• _ASSIGNMENT_
Scan the lines below; pull out those with "Spanien".

[Records drawn from a dataset]
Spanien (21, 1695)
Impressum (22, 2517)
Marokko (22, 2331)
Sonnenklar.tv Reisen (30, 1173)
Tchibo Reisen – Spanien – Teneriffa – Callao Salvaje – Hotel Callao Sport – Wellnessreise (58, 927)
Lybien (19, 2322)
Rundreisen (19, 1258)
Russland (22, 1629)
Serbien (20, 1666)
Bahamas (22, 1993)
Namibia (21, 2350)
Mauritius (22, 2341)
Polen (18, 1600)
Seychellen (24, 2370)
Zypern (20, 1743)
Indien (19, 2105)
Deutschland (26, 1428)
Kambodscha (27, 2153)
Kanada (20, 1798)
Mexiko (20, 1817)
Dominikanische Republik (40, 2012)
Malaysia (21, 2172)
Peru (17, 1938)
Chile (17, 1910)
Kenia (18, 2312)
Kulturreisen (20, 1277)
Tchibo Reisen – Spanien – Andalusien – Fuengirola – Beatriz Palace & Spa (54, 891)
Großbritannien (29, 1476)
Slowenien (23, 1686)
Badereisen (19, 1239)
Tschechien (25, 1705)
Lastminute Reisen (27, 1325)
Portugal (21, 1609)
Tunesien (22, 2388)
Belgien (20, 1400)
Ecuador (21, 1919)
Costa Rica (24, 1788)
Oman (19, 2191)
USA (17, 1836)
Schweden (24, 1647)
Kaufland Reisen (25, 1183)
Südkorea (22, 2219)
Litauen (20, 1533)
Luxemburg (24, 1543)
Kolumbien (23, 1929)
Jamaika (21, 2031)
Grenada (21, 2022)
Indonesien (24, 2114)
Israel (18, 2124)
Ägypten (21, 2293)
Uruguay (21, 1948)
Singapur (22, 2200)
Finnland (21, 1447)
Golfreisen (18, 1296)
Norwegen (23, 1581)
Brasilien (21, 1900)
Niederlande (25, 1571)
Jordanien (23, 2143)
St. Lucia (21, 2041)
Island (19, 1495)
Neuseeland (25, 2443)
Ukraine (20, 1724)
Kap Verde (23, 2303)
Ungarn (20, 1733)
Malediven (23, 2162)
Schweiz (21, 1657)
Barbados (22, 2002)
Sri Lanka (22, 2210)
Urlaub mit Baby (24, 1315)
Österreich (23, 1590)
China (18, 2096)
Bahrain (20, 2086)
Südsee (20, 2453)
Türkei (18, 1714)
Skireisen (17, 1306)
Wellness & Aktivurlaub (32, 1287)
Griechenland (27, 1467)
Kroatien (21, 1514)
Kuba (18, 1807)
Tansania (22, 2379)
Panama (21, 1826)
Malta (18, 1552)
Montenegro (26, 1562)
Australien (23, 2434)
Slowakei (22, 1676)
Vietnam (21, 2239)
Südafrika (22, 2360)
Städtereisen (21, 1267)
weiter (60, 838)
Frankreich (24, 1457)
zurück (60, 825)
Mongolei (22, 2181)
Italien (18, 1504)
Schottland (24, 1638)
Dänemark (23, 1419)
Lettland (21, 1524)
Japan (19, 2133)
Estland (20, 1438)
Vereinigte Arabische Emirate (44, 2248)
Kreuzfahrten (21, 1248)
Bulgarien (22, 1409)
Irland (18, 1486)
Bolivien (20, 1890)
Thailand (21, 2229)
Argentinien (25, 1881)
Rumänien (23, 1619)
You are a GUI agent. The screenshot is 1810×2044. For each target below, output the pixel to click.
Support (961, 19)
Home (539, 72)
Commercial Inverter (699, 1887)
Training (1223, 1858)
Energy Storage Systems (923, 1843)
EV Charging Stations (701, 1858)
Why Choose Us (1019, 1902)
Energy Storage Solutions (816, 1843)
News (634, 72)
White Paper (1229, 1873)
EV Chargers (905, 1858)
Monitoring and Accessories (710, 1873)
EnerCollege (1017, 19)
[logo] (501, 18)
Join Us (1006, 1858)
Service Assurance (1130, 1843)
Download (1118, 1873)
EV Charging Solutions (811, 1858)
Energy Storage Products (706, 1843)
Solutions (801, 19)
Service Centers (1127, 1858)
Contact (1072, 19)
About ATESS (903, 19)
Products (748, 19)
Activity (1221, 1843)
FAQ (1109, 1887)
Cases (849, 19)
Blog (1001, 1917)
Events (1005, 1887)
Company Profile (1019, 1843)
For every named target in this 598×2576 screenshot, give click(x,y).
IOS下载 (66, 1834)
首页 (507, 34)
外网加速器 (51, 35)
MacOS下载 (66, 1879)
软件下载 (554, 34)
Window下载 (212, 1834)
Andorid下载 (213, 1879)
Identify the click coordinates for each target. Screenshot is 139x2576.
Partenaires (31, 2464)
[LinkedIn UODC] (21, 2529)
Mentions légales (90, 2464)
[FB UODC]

• _ANSWER TO THIS PROBLEM_
Spanien (21, 1695)
Tchibo Reisen – Spanien – Teneriffa – Callao Salvaje – Hotel Callao Sport – Wellnessreise (58, 927)
Tchibo Reisen – Spanien – Andalusien – Fuengirola – Beatriz Palace & Spa (54, 891)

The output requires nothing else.